The Nature Conservancy temporarily suspended that program
[[link removed]] and
later announced it would cease selling land to its board members,
trustees and employees altogether.

In Kankakee County, The Nature Conservancy started by purchasing 128
acres of forest on the edge of a large commercial farm in Pembroke for
$183,000 in 2000. But much of Pembroke consists of tiny, slender
tracts of land, meaning the organization had to work on a much smaller
scale to expand its footprint.

A map of lands owned by conservation entities in Pembroke Township and
surrounding areas. The regional conservation project has been called
the Kankakee Sands by The Nature Conservancy. (Tallmadge Sand
Forest’s name has been changed and the reserve has been expanded
since the production of this map.) Credit:source: The Nature
Conservancy

Some of those tracts became available through public auctions of land
lost due to unpaid taxes in Kankakee County. The Nature Conservancy
said it has collected 201 deeds at tax sales, totaling 448 acres.
It’s not possible to determine the race of all the former owners of
the forfeited land, but the population of Pembroke is predominantly
Black; local residents and politicians say most of the owners affected
by tax sales were Black too.

Because the tax-sale properties tended to be small, those parcels made
up less than one-fifth of the conservancy’s acreage in Kankakee
County, according to the organization’s own figures. But, among
local elected officials, the purchases raised questions about the
ethics of buying land forfeited in financially distressed communities.

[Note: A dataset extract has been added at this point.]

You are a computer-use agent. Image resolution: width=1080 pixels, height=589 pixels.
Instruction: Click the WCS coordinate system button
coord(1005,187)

Those sales, along with the local belief that conservationists were
serving as an extension of Fish and Wildlife, fueled a backlash. After
an auction in 2015, The Nature Conservancy stopped buying through the
tax sales.

That same year, Fish and Wildlife reemerged to reveal it would be
pursuing the dormant plans for what it called the Kankakee National
Wildlife Refuge and Conservation Area, and the next year it accepted a
66-acre donation to establish the refuge. (The refuge is intended to
be primarily in Kankakee County, with a small portion in Iroquois
County; the initial donation consisted of land in Iroquois.)

During the last ice age, glaciers pulverized ancient rocks into fine
grains of sand as they expanded across North America. When the ice
melted, it left behind the rare sandy savannas found in Pembroke and
nearby areas.

Sharon White, who was Pembroke Township supervisor at the time, joined
with other area politicians from the U.S. Congress, the state
legislature and local government to push back. The Kankakee County
Board voted 22-2 in favor of a resolution objecting to plans for the
refuge.

The Nature Conservancy, because of its deep pockets, drew special
attention, and White met with conservancy officials.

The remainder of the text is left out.